Patienter contre leur nuisance est certes meilleur et plus bon à la fin. La patience lui encourra une issue louable. Mais s’il y aurait nécessité de les fréquenter dans les choses licites mais excessives, dans ce cas-là l’homme devra transformer ces assises en obéissance pour Allâh, si cela lui sera possible; comme il se doit également d’avoir le courage et de fortifier son cœur pour cette tâche, sans jamais considérer l’instigation du diable qui le tenterait de la rompre, lui suggérant que cela est une ostentation et un désir pour montrer sa science et son état et ainsi de suite. À ce moment il doit combattre cette instigation, recourir à Allâh et tendre autant que possible à influencer les assistants au bien.

Or, si l’homme est par destin dans l’incapacité de réaliser tout cela, il se doit alors de retirer son cœur de parmi ces gens comme on retirerait un poil d’un pétrin. Qu’il soit présent parmi eux tout en étant absent, proche mais loin, dormeur mais éveillé. Il les verra sans les regarder, et entendra leur propos sans les réaliser, car il a en effet retiré son cœur de parmi eux, et l’a hissé vers le Royaume céleste, où il exalte Allâh autour du Trône avec les âmes purifiées du Ciel. Cela est très certainement dur et difficile à accomplir par les esprits. Mais ça reste une tâche facile à celui qu’Allâh l’aura facilitée.

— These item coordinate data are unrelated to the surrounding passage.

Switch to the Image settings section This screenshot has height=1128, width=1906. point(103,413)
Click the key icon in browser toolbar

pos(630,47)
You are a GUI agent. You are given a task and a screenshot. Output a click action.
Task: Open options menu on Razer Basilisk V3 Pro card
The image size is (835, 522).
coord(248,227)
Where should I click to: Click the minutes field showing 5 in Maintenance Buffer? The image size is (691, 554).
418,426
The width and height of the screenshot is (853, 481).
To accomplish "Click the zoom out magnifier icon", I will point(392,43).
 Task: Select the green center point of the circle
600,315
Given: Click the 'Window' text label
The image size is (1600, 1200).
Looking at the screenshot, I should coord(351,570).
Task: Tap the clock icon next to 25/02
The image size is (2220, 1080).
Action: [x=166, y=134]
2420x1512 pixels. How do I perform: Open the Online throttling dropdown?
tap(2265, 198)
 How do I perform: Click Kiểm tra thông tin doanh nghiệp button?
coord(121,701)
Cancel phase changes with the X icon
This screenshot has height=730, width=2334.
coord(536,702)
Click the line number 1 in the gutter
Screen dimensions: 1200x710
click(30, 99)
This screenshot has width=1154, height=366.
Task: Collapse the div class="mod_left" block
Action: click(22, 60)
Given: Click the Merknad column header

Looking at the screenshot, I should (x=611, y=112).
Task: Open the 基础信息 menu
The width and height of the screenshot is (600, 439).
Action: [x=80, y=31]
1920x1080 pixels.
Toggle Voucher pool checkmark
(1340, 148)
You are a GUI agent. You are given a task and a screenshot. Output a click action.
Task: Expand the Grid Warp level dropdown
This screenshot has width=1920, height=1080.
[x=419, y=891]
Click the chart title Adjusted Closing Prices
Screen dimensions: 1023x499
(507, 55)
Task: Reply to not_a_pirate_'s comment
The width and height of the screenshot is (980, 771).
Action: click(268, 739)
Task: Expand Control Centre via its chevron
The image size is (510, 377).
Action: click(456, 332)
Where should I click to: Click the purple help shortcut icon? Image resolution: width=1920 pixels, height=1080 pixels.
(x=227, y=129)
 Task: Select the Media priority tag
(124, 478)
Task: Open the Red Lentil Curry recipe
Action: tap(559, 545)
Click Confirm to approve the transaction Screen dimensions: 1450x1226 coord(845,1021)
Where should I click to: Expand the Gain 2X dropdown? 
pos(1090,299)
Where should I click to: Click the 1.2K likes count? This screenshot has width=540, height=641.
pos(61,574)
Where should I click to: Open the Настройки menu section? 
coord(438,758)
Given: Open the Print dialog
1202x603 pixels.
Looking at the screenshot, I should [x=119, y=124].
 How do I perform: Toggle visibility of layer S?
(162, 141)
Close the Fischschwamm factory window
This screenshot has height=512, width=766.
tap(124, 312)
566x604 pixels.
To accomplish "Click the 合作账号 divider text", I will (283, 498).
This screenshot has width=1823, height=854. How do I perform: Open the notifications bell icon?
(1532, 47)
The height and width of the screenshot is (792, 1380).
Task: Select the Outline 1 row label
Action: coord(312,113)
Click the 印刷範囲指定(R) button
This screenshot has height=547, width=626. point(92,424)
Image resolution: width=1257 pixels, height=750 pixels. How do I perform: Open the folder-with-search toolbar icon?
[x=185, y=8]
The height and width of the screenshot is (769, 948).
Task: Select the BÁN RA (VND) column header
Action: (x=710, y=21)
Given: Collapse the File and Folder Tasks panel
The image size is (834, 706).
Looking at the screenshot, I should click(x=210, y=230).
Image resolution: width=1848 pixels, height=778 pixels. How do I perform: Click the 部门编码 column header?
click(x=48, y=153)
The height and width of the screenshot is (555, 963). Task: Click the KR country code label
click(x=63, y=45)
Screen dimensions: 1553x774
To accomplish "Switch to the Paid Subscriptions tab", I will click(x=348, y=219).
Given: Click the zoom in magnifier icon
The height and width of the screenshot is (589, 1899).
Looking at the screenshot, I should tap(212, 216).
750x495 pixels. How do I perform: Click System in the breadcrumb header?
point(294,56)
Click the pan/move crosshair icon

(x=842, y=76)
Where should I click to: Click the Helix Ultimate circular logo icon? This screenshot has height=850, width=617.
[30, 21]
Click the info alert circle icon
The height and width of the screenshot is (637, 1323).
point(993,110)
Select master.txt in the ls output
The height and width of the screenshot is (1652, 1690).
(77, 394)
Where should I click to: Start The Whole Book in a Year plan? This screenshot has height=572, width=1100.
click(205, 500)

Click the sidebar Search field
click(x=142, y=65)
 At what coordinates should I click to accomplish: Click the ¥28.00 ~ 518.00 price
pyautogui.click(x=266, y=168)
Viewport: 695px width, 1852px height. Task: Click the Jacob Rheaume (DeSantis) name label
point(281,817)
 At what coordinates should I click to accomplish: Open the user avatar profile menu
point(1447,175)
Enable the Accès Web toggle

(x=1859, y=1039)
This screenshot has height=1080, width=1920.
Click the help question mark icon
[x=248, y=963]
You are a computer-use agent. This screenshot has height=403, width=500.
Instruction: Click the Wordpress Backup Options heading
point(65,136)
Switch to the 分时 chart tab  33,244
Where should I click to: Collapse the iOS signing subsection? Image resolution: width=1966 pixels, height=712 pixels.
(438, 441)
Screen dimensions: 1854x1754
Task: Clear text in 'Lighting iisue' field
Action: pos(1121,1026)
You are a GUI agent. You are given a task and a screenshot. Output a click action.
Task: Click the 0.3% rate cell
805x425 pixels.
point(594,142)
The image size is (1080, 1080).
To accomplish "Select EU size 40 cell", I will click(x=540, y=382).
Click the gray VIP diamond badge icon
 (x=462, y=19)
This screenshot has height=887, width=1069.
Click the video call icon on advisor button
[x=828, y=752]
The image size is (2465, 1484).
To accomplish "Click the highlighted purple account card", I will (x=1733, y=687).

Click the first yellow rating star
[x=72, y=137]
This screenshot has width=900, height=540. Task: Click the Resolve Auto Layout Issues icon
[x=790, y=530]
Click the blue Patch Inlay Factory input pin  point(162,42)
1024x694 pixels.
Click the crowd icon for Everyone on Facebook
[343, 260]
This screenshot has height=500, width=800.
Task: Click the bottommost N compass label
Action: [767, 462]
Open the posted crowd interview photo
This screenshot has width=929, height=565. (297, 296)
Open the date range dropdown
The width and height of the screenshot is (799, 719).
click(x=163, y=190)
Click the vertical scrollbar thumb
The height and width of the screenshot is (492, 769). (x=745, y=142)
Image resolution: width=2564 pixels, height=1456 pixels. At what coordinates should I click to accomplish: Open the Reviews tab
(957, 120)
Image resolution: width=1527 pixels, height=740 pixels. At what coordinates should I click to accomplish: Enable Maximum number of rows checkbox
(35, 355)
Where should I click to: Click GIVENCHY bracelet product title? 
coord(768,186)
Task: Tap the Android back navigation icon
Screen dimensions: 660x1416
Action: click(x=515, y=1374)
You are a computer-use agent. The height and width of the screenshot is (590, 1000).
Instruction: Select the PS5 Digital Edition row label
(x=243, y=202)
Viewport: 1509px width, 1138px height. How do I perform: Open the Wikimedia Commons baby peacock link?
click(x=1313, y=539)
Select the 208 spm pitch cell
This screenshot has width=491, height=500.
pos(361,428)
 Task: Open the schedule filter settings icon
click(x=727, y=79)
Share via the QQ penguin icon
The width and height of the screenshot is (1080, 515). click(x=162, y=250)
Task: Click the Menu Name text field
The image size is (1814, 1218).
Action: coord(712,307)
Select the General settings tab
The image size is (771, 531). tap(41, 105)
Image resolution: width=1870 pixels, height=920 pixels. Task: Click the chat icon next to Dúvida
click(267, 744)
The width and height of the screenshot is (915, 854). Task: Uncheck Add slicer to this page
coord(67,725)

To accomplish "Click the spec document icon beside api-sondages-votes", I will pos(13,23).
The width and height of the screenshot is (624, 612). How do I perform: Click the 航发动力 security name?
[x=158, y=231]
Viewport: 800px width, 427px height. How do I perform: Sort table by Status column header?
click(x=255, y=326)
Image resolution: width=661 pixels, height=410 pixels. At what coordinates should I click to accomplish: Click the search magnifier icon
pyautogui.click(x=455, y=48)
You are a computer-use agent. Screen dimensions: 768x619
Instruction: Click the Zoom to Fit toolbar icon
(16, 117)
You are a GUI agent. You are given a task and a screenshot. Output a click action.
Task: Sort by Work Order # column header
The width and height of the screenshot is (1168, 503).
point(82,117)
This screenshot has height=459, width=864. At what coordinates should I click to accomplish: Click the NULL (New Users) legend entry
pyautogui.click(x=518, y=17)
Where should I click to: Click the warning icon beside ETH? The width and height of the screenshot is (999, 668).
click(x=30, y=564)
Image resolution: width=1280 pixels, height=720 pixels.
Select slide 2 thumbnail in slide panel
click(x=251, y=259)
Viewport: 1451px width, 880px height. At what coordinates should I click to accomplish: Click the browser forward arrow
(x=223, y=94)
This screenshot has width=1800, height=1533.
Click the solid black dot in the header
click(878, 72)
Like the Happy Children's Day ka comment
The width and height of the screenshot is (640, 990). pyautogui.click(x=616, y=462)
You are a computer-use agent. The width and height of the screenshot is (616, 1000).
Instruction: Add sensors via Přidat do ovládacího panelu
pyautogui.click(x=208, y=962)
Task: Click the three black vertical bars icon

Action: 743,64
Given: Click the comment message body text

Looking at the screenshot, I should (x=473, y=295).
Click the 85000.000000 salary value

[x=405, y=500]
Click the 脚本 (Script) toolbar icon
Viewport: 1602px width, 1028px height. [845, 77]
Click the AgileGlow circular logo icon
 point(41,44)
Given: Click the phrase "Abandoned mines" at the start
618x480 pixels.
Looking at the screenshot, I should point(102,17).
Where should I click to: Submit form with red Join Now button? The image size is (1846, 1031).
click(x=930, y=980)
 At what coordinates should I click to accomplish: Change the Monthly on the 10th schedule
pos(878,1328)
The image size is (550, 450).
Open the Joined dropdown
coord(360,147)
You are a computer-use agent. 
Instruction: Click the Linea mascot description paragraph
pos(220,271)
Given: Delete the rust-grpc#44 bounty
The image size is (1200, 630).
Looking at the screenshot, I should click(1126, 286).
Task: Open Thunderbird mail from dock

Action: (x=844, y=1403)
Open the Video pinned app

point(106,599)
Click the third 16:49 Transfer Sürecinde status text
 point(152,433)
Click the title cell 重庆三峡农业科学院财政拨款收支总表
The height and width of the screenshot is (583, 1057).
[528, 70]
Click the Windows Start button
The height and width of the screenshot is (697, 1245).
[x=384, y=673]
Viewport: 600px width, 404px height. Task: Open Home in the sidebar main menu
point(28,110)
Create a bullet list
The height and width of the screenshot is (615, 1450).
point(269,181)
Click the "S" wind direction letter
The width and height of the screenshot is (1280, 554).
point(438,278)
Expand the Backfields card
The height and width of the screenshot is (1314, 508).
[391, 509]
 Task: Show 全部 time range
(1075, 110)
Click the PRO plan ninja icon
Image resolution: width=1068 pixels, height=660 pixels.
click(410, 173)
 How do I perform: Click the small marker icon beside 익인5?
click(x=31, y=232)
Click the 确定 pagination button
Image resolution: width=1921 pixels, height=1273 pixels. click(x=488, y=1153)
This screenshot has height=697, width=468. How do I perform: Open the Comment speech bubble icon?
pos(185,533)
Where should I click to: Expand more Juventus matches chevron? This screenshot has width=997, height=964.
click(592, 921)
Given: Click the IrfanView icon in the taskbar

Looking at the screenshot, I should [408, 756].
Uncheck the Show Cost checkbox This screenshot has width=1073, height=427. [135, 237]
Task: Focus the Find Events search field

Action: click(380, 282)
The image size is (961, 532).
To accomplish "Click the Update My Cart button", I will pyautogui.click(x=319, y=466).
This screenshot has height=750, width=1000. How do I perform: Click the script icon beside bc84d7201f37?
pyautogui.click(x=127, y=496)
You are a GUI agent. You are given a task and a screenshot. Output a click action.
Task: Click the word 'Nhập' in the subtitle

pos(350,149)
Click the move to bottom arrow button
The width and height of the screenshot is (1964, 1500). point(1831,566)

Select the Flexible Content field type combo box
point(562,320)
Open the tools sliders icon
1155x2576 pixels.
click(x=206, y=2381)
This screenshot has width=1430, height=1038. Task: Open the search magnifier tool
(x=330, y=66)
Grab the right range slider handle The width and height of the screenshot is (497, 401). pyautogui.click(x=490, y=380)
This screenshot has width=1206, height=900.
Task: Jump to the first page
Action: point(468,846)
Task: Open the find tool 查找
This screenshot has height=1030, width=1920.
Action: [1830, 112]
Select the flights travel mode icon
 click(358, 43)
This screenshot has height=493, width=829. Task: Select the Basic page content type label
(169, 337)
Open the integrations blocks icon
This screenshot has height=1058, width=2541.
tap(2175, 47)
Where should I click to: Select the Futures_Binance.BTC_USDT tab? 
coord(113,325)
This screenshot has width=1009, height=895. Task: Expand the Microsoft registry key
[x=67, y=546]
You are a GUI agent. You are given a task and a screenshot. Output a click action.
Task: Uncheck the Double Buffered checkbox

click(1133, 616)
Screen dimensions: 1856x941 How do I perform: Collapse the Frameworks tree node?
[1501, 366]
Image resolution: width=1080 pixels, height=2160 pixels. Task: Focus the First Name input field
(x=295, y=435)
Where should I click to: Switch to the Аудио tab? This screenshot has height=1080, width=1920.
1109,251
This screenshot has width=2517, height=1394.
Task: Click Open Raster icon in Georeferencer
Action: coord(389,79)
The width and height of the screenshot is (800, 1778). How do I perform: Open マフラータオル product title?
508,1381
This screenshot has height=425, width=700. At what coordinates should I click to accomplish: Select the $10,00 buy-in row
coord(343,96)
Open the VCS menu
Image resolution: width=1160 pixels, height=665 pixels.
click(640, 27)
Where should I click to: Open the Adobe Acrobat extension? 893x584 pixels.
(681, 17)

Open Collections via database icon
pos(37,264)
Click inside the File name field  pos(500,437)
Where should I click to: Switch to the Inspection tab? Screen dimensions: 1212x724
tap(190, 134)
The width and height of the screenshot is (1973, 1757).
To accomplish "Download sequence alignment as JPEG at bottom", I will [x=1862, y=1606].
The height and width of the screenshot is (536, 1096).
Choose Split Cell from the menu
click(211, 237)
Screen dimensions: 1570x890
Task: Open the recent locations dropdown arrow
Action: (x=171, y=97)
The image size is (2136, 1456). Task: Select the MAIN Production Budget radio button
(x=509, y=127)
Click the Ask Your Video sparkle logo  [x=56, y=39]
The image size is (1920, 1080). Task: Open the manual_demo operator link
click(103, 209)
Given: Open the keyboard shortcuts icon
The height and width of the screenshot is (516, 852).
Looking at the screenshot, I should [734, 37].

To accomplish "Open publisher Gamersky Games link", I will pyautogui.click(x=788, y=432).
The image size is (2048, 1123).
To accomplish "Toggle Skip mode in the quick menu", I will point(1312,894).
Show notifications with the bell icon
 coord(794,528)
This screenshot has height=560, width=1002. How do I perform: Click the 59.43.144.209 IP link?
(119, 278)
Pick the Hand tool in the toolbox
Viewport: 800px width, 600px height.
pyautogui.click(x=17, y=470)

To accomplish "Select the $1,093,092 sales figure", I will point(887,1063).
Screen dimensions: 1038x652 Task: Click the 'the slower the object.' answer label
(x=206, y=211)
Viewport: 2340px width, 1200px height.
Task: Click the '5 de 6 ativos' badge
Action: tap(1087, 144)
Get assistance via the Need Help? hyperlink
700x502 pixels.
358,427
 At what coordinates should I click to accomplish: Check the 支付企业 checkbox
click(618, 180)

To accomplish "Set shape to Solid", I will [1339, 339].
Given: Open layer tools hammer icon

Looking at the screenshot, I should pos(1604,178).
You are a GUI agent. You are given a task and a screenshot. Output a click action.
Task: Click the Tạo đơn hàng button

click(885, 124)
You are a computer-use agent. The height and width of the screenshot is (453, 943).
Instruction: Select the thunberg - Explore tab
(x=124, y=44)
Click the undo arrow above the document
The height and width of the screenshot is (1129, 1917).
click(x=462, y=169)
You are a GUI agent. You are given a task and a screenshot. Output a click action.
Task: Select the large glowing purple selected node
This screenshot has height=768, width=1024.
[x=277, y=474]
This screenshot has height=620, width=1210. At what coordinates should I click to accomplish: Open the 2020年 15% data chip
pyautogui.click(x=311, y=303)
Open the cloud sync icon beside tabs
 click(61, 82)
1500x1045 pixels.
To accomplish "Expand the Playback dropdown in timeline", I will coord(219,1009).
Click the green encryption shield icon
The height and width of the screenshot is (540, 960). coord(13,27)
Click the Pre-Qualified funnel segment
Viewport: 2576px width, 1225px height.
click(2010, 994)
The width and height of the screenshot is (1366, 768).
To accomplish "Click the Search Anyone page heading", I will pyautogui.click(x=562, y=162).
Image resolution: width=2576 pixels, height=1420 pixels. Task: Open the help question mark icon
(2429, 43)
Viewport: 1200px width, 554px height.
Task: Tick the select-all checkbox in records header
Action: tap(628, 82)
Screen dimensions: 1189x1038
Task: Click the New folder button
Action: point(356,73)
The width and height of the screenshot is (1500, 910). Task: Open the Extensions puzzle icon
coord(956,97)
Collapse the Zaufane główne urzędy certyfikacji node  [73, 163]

Le serviteur lui incombe d’être sincère et véridique envers Allâh -Béni et Très-Haut soit-Il-. Il doit y recourir constamment et se jeter à Sa Porte, gisant et humble. Rien ne peut aider à atteindre cet état hormis un amour sincère, et grâce au rappel continu d’Allâh, par le cœur et la langue. De même qu’en évitant les quatre autres actes corrupteurs que nous citerons-ci après. Quoique tout cela ne peut en effet être acquis que par la cause d’une bonne préparation, d’une force venant de la part d’Allâh -Tout-Puissant-; par une détermination véridique et une abstention de s’attacher à autre qu’Allâh -Très-Haut soit-Il-.

[1]Le mot auteur renvoie ici à Aboû Ismê’îl ‘Abd Allâh El Harawî, l’auteur du livre Manêzil As-Sêlikîn (Les stations des itinérants), qu’Ibn El Qayyim a expliqué dans Les sentiers des itinérants. NDT.